- Born: December 15, 1904 New York City, New York, U.S.
- Died: September 20, 1976 (aged 71) New York City, New York, U.S.
- Education: New York University
- Occupation: Theatre producer

= Kermit Bloomgarden =

American theatre producer

Kermit Bloomgarden (December 15, 1904 - September 20, 1976) was an American theatrical producer. He was an accountant before he began producing plays on Broadway including Death of a Salesman (1949), The Diary of Anne Frank (1955), The Music Man (1957), Look Homeward, Angel (1957), and Equus (1973).

== Early life ==
Bloomgarden was born in Brooklyn to Zemad and Annie (née Groden) Bloomgarden, where he attended the local public schools. He majored in accounting at New York University and became a Certified Public Accountant after his graduation in 1926.

== Career ==
Bloomgarden transitioned into theater after meeting Arthur Beckhard at a 1932 dinner party, who convinced Bloomgarden, as he later recounted, that "the theater was for me". He worked for Beckhard as his general manager, before accepting the same position with Herman Shumlin. In his ten years with Shumlin, he helped produce a number of Lillian Hellman's plays, including The Children's Hour (1934), The Little Foxes (1939), and Watch on the Rhine (1942), and The Lark (1952), Hellman's English-language version of the play L'Alouette by Jean Anouilh. Bloomgarden also mounted Hellman's last play Toys in the Attic (1960).

His first producing effort was Heavenly Express (1940), starring John Garfield, which closed shortly after it opened. His first hit was Deep Are the Roots (1945), followed by Hellman's Another Part of the Forest (1946). Command Decision (1947) written by William Wister Haines, followed, with Paul Kelly sharing the Best Actor Tony Award that year for his performance and James Whitmore earning the Tony for "Best Performance by a Newcomer". Bloomgarden had a major string of success that culminated with the February 1949 opening of Arthur Miller's Death of a Salesman, which earned a Tony Award, Drama Desk Award and the Pulitzer Prize.

The winning streak ended with Lillian Hellman's works Montserrat (1949) and The Autumn Garden (1950), but he got back on track with a revival of Hellman's The Children's Hour soon thereafter. Bloomgarden produced Arthur Miller's modestly successful A View From the Bridge and The Diary of Anne Frank, both in 1955, followed by The Most Happy Fella (1956), starring Robert Weede, and The Music Man in 1957.

In November 1957, Bloomgarden opened Look Homeward, Angel, based on the novel by Thomas Wolfe. Ketti Frings, better known for her screenplays, wrote the play, and George Roy Hill, who had worked mostly in television, directed. The show made Anthony Perkins a star.
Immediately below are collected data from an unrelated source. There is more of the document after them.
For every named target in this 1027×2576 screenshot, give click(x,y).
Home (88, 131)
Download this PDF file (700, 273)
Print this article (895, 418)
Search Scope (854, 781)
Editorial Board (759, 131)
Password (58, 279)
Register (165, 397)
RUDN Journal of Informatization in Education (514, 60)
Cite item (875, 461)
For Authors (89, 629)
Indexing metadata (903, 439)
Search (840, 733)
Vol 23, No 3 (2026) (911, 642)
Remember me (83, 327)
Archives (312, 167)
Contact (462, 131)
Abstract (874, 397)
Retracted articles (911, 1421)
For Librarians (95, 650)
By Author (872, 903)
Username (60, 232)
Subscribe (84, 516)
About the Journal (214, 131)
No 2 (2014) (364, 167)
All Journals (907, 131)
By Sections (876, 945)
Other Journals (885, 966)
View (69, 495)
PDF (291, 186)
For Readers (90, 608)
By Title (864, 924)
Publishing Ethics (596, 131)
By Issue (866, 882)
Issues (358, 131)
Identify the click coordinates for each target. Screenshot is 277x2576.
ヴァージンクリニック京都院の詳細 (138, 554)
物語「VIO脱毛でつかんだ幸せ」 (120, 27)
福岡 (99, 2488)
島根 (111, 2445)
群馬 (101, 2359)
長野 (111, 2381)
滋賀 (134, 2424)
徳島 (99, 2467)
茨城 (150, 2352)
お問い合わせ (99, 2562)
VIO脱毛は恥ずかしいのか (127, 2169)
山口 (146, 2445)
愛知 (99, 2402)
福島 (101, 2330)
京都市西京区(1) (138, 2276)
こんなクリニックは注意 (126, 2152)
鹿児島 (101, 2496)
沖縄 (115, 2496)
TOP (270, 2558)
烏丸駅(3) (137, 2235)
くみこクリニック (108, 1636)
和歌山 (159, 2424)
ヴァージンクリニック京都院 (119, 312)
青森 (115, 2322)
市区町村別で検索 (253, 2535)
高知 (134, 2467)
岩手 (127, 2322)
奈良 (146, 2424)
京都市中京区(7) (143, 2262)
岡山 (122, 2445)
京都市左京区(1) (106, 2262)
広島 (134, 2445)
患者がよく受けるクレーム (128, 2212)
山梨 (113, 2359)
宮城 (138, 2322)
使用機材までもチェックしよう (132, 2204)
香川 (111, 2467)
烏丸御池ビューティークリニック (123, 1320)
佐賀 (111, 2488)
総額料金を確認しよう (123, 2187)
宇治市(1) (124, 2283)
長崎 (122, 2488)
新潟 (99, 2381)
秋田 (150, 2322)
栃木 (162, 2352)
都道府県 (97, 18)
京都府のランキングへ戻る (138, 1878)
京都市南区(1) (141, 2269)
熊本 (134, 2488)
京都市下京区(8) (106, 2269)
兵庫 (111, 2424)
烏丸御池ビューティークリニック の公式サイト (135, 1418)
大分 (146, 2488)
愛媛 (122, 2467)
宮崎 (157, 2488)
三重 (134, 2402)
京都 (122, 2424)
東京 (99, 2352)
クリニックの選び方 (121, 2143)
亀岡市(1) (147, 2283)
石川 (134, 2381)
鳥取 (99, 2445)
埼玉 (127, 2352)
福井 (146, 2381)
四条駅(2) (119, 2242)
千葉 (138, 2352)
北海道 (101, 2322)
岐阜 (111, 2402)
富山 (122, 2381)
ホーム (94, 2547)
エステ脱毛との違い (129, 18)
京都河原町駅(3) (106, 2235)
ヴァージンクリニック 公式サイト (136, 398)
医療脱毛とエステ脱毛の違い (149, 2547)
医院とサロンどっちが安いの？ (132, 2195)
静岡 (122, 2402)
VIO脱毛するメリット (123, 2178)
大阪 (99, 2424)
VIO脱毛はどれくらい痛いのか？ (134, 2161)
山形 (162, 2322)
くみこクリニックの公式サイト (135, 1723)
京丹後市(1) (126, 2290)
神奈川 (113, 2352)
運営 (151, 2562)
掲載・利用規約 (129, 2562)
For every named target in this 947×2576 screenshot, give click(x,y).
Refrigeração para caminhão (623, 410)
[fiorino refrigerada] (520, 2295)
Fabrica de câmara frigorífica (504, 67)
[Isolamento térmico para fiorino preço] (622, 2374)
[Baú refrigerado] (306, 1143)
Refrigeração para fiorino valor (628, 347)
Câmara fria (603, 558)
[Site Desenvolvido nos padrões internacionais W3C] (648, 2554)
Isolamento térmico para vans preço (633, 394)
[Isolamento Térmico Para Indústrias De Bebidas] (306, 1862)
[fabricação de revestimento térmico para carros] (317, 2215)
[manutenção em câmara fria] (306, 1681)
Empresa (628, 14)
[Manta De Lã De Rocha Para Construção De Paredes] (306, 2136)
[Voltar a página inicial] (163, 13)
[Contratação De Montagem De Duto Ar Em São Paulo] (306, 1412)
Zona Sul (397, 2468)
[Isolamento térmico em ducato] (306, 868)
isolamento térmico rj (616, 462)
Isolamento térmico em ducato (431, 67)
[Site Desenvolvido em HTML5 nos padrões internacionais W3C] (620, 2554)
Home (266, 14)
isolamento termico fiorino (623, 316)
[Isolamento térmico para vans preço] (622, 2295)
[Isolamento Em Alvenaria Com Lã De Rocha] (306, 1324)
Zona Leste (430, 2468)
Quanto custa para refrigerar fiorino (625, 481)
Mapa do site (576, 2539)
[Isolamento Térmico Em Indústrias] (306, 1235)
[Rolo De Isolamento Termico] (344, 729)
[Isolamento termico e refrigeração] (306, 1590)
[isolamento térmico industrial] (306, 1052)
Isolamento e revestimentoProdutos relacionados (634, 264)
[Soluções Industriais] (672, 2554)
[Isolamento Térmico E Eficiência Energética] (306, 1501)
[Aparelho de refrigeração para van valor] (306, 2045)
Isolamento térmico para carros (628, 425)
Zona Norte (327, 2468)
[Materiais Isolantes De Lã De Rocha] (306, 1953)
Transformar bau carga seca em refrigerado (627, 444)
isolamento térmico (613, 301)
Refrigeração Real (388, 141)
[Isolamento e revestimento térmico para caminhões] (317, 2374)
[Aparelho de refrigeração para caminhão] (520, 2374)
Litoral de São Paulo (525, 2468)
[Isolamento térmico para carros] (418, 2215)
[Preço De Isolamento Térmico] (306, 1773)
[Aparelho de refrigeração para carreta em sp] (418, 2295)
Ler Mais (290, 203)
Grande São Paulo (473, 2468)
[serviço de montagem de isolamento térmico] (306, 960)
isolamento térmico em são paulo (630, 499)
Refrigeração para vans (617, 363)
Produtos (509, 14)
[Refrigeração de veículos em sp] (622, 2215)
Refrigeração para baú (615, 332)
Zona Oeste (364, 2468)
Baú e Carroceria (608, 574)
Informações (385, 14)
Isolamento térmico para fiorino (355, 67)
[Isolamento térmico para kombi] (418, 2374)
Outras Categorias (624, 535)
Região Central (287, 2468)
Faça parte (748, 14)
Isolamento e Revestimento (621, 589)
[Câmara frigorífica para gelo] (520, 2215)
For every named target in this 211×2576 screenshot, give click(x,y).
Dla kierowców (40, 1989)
== Later career and death ==
Arteriosclerosis forced the amputation of his right leg in 1971. Producer Scott Rudin worked for Bloomgarden; Rudin relates on NPR's Fresh Air (June 6, 2016), how he once carried the artificial leg for repair on NY public transport calling it one of the most memorable days in his life. After a lengthy recuperation, Kermit triumphantly returned to producing with the off-Broadway transfer of the Circle Repertory Company production of Lanford Wilson's The Hot l Baltimore, which ran for 1,166 performances and won the New York Drama Critics Circle Award for Best American Play. Afterwards, he brought Peter Shaffer's Equus to the stage in 1974, which he had co-produced with Doris Abrahams.

Bloomgarden died at age 71 in his New York City home on September 20, 1976, having dealt with a brain tumor for six months before his death. In 1983, Bloomgarden was posthumously inducted into the American Theater Hall of Fame.

== Personal life ==
Bloomgarden's first wife, Hattie Richardson, who sang under the name Linda Lee, died in 1942. His marriage to his second wife, Virginia Kaye, ended in divorce. He had two sons with Kaye.